> _Text shown_
::::::

Greenwashing at COP26

By Per Olsson, ISA Sweden

The COP26 climate summit in Glasgow is a “global greenwash festival and a failure”, said Greta Thunberg when she spoke at the “Fridays For Future” event in Glasgow on 5 November. That demonstration was followed the next day by a huge march for the climate that brought over 100,000 people onto the streets of Glasgow.

COP26 in Glasgow will go down in history for two completely opposite reasons. Firstly, it saw the stepping up of the greenwashing by the ruling elite to hide their totally inadequate promises and, above all, inadequate actions. Secondly, it was met by the amazing mobilization by those demanding real measures, in reality leading to a fresh start for the struggle to save the global climate, after the pause caused by the pandemic.

The largest delegation at the meeting with over 500 people accredited represented the fossil fuel industry. This fact alone confirms that COP26 was a festival of greenwashing. As the summit reached its concluding days, negotiations continued over the series of new pledges to limit emissions and temperature rise.

It was already clear as the talking continued that any proposals would anyway be very limited. Even so, unlike what happened after the 2015 Paris climate summit (COP 21), when many believed that serious action would result, most climate activists have no illusions that the participating governments will deliver on their promises.

The rapidly deepening climate crisis, and the struggle that has resulted, has created a new awareness, a growing realisation that it is the system that needs to change.

Before the climate summit, governments across the world submitted their new climate pledges. These Nationally Determined Contributions (NDCs) proved far from adequate to meet the target of a 1.5 degree rise in the global temperature. Scientists have pointed out that if governments continue what they are currently doing, a temperature increase of a devastating 2.7 degrees will happen by 2100.

These pledges have since been followed by new ones at the climate summit, prompting the International Energy Agency (IEA) to hope that the temperature increase can be limited to 1.8 degrees. But the IEA’s calculations are themselves guilty of greenwashing.

“We’ve run the numbers — the IEA scenario still leaves an enormous emissions gap in 2030” say researchers at Climate Analytics. They highlight the need to slash global emissions by nearly a half within a decade to keep 1.5 degrees Celsius within view.”

At the climate summit, governments have pledged to end deforestation by 2030, with Brazil’s President Jair Bolsonaro among the signatories. During his term as president, deforestation in the Amazon has set new dark records.

::::::

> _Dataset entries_

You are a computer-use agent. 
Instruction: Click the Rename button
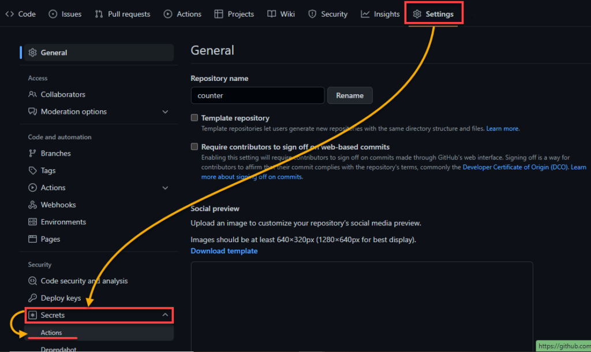pyautogui.click(x=350, y=95)
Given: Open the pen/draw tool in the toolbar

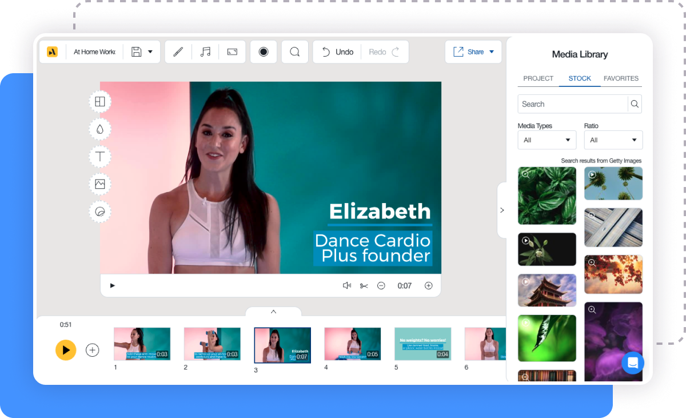Looking at the screenshot, I should click(178, 51).
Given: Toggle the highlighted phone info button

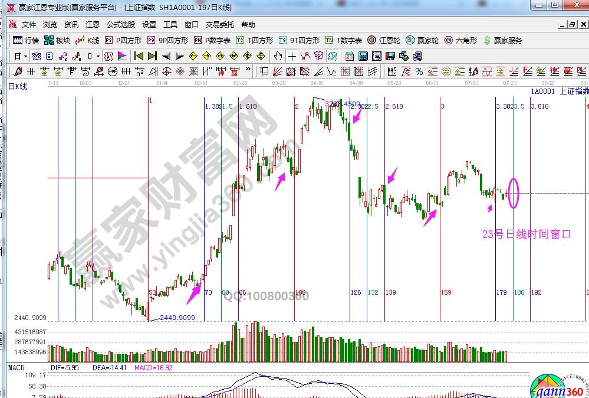Looking at the screenshot, I should point(108,56).
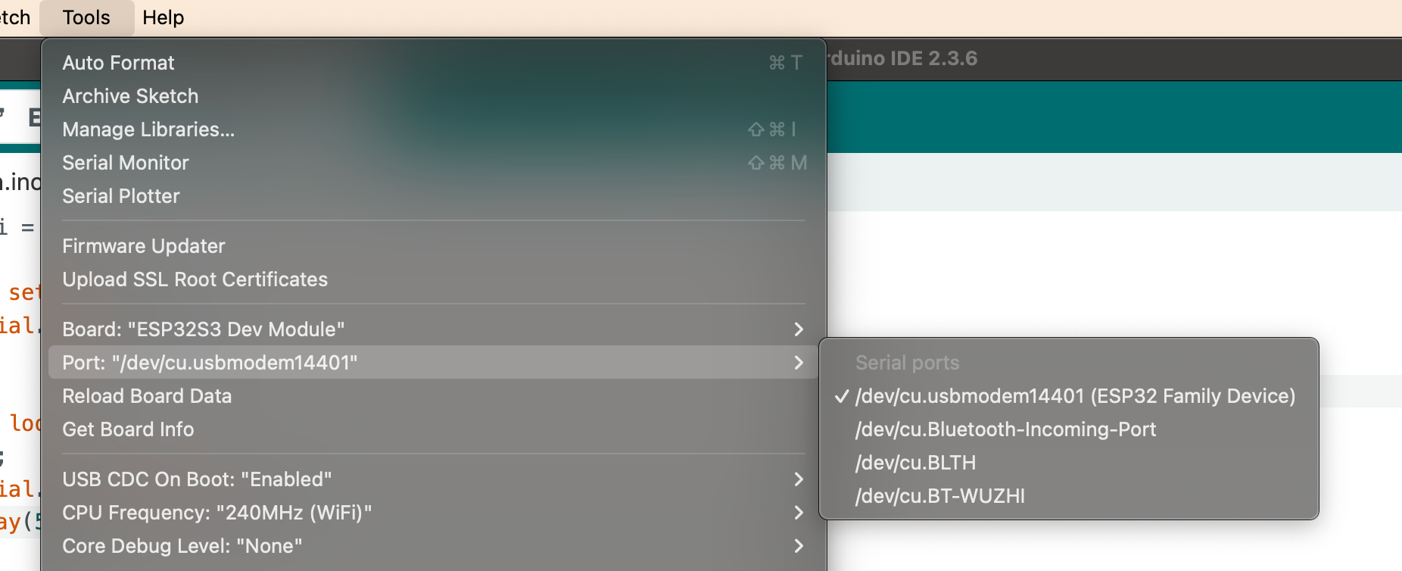Run Auto Format on the sketch
The height and width of the screenshot is (571, 1402).
119,63
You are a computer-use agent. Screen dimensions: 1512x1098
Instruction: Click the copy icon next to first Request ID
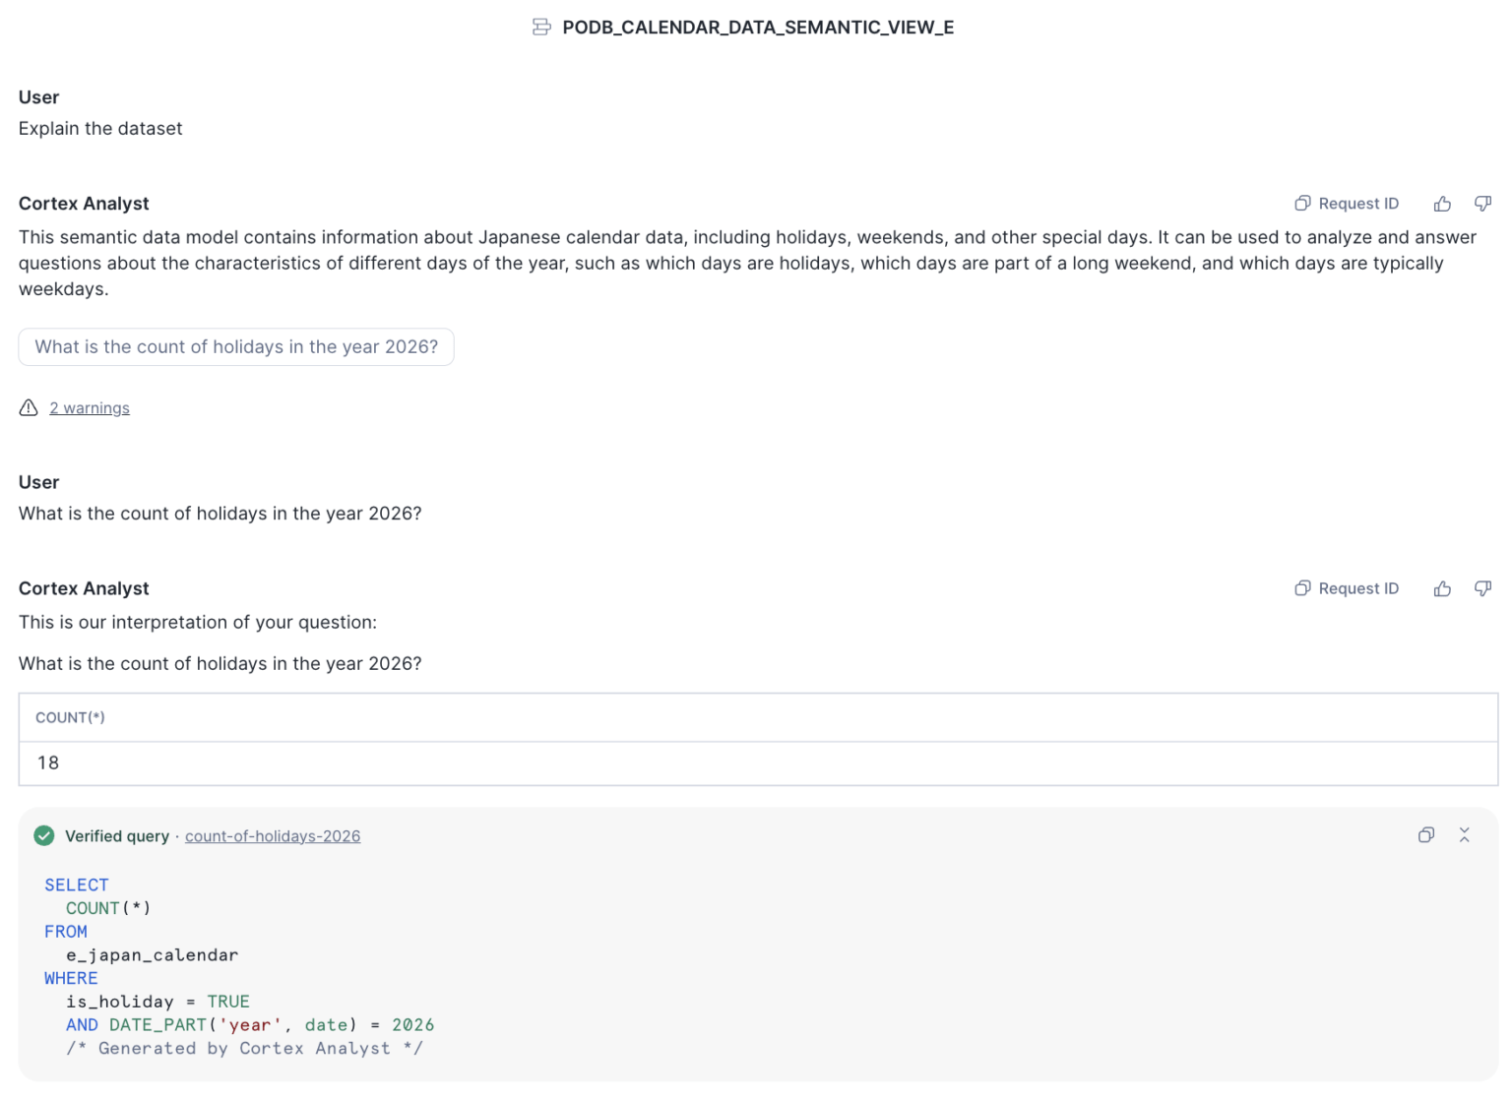[1301, 203]
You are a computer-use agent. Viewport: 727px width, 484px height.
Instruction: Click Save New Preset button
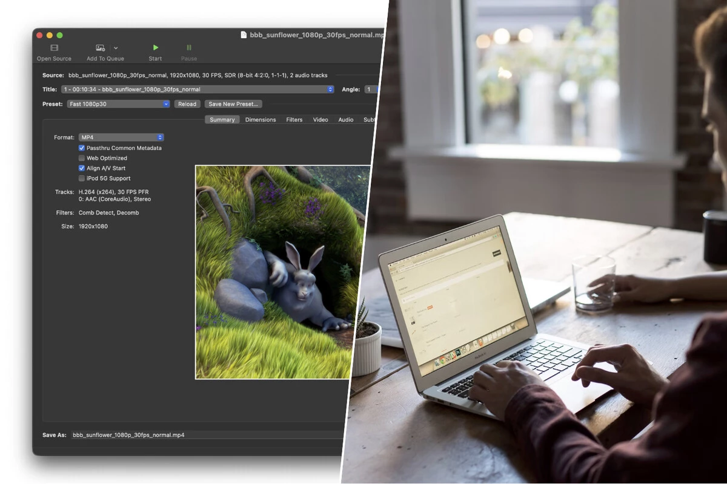(233, 104)
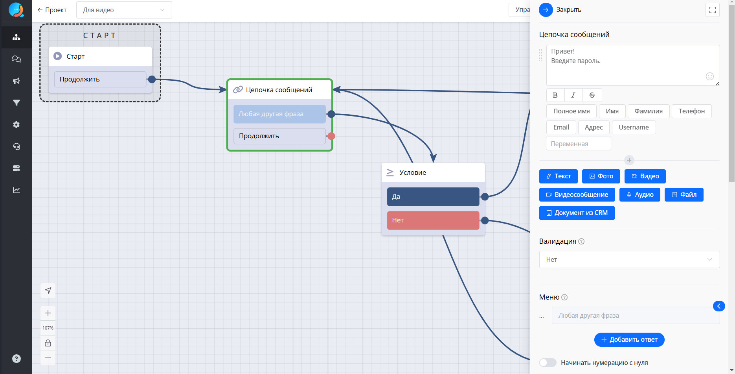Viewport: 735px width, 374px height.
Task: Toggle strikethrough text formatting
Action: (x=592, y=95)
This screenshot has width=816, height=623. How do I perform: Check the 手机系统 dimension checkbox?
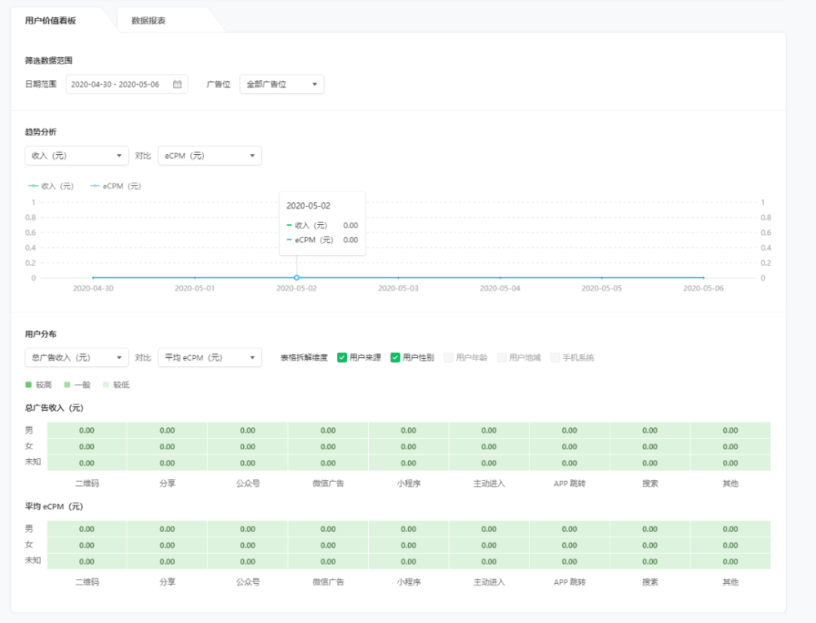[x=555, y=357]
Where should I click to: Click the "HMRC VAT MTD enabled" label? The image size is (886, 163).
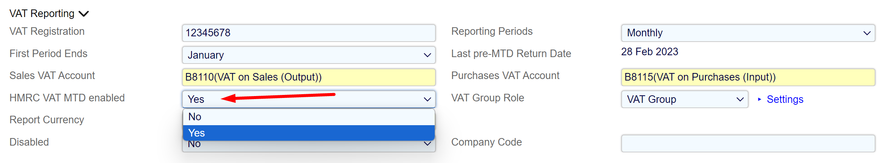[67, 98]
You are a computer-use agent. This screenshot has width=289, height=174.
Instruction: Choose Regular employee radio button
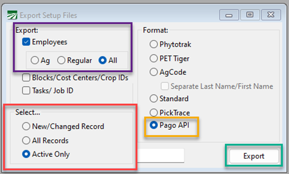click(61, 60)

::::::

> _What is expected_
Continue the article on greenwashing at the COP26 climate summit, starting right after its final sentence.

> _Result_
“There’s a very good reason Bolsonaro felt comfortable signing on to this new deal. It allows another decade of forest destruction and isn’t binding. Meanwhile the Amazon is already on the brink and can’t survive years more deforestation. Indigenous Peoples are calling for 80% of the Amazon to be protected by 2025, and they’re right, that’s what’s needed. The climate and the natural world can’t afford this deal”

commented Greenpeace Brazil’s executive director Carolina Pasquali.

COP26 reached an agreement to cut methane gas emissions by 30% by 2030, but the three biggest emitters — Russia, China and India — did not sign.

The major consumers and producers of coal refused to sign up to the COP26 deal to phase out its use by 2030. The US, Indian and Chinese governments have all refused to do so, while the Polish government, having first signed up, changed its mind in less than a day, saying that coal can only be phased out by 2049.

Ever since 2009, the world’s rich countries have pledged to assist poor countries with climate aid, which by 2020 would amount to $100 billion a year. That target has not been met; climate aid, which is both aid and loans and given on the rich countries’ terms, reached $80 billion in 2019. A drop in the ocean, governments’ fossil fuel subsidies are 74 times greater and equal to $11 million a minute!

But at COP26, this failure will be covered up with new empty promises. As Greta Thunberg expressed it:

“Net zero by 2050. Blah. Blah. Blah. Net zero. Blah. Blah. Blah. Climate neutral. Blah. Blah. Blah. This is all we hear from our so-called leaders. Words that sound great but so far have led to no action. Our hopes and dreams drown in their empty words and promises.”

Since the Paris climate summit in 2015, temperatures have risen faster than ever before and emissions increases this year could be the second largest in history. The world’s global energy mix is still the same as it was 10 years ago.

Children born in 2020 are likely to experience on average almost seven times as many heat waves, three times as many crop failures and twice as many uncontrolled fires compared to their grandparents, a recent research report by Save the Children and climate scientists at Vrije University in Brussels has warned.

As it is capitalism’s pursuit of profit and exploitation that drives the decisions made by the ruling elite, the world is headed ever closer to global catastrophe.

The changes that are necessary can only be achieved by widespread struggle from below, by the climate movement joining its forces with workers’ struggles and trade unions and preparing to fight using strikes and blockades.

Only such a movement would be powerful enough to end the inaction of the ruling elite, by taking power out of its hands and allowing for the implementation of alternative plans for sustainable production and distribution as part of a publicly owned and democratically planned economy. This would be genuine ‘system change, replacing capitalism with democratic socialism, allowing for the sustainable development of the world.